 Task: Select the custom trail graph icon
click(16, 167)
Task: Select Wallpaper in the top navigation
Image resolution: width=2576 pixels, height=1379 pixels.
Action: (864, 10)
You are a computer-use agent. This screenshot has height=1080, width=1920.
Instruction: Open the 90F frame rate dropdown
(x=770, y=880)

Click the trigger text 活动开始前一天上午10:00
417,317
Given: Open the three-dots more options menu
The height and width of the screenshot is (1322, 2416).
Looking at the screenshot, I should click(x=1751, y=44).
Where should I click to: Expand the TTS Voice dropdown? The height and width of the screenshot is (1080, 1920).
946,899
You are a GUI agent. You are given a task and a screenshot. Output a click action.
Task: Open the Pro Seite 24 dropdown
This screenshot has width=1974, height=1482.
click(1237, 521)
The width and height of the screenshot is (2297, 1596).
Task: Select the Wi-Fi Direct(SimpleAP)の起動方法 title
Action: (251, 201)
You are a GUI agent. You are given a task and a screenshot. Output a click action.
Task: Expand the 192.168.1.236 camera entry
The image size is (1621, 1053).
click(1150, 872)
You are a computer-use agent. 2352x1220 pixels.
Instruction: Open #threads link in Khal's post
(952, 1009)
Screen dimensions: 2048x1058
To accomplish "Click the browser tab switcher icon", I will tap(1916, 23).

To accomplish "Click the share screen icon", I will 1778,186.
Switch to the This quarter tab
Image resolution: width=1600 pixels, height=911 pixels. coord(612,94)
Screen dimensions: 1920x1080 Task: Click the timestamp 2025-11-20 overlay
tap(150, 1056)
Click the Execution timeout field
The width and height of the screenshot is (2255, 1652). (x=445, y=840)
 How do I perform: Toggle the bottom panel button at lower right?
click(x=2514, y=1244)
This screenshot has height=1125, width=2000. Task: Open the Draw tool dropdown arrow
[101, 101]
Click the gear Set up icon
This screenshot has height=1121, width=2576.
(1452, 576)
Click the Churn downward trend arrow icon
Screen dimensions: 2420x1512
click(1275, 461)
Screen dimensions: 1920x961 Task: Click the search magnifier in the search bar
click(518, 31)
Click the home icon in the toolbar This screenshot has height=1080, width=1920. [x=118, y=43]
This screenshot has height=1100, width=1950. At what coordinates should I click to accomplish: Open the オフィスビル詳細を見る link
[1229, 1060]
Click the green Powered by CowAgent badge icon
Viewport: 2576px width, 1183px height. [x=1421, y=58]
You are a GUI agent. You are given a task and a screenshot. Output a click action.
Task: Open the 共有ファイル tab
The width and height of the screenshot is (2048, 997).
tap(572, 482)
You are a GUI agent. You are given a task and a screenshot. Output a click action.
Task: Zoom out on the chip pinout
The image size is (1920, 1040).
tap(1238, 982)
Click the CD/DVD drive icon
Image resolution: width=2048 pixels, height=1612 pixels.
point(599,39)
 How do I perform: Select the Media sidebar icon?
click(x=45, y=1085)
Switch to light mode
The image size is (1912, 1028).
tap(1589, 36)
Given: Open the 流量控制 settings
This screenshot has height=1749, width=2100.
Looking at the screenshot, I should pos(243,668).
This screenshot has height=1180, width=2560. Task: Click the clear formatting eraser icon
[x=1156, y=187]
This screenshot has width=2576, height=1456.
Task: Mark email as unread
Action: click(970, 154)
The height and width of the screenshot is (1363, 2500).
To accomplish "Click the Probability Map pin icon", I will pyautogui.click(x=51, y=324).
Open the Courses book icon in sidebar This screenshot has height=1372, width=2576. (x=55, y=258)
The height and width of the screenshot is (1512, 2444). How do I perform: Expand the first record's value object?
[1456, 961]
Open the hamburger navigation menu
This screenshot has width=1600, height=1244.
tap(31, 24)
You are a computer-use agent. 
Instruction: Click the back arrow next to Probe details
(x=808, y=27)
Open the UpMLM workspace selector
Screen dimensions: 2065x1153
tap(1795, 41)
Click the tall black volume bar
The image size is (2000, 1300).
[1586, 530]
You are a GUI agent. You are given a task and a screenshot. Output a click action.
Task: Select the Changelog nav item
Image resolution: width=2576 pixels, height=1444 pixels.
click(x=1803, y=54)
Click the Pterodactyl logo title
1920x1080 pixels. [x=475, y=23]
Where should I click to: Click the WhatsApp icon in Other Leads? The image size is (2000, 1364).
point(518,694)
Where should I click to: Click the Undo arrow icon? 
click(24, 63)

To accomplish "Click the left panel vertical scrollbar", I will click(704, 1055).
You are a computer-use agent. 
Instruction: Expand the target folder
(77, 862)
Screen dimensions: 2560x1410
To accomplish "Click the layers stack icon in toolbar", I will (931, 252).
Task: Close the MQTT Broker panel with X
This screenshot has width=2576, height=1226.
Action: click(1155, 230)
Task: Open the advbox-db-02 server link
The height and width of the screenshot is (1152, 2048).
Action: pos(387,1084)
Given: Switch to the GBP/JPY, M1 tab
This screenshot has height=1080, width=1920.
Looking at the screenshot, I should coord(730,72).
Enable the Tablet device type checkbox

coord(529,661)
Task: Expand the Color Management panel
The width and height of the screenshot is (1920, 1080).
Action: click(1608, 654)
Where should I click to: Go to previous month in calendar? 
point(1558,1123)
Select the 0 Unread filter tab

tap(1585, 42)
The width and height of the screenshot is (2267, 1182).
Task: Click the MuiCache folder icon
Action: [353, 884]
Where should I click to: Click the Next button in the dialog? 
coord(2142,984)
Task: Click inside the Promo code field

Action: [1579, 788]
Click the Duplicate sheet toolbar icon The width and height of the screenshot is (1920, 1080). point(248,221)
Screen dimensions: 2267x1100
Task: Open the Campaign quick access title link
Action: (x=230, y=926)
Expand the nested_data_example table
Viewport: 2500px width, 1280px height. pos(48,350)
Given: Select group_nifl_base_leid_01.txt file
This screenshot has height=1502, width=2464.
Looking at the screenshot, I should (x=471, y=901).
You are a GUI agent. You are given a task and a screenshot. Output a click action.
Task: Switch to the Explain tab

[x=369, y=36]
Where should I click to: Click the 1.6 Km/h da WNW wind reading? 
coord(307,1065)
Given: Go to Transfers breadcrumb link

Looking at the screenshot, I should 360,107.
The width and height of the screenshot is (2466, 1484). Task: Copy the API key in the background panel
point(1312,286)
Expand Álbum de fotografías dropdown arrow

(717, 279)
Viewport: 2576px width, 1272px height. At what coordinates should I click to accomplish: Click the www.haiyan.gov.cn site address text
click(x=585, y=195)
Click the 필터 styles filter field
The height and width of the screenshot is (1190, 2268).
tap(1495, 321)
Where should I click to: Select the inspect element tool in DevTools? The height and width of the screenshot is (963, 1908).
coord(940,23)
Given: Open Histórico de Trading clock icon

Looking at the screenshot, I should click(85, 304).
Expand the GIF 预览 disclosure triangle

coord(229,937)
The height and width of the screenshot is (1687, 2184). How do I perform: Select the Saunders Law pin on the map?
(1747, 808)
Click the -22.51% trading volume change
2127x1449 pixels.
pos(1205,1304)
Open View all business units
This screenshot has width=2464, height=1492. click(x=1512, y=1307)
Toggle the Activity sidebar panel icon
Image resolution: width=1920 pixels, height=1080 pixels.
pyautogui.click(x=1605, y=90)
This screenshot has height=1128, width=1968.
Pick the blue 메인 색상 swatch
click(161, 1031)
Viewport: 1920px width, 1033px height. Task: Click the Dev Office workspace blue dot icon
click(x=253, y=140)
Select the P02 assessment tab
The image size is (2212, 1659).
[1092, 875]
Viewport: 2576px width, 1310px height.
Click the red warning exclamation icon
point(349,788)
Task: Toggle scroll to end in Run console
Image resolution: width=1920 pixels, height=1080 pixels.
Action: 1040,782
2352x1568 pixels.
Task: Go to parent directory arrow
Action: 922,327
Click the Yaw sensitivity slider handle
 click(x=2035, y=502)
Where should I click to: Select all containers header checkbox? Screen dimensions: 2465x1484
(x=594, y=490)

About this exercise
In the data above, find the line that contains "Given: Open the three-dots more options menu", then reproduce exactly every line from the first line through that line.

Task response
 Task: Select the custom trail graph icon
click(16, 167)
Task: Select Wallpaper in the top navigation
Image resolution: width=2576 pixels, height=1379 pixels.
Action: (864, 10)
You are a computer-use agent. This screenshot has height=1080, width=1920.
Instruction: Open the 90F frame rate dropdown
(x=770, y=880)

Click the trigger text 活动开始前一天上午10:00
417,317
Given: Open the three-dots more options menu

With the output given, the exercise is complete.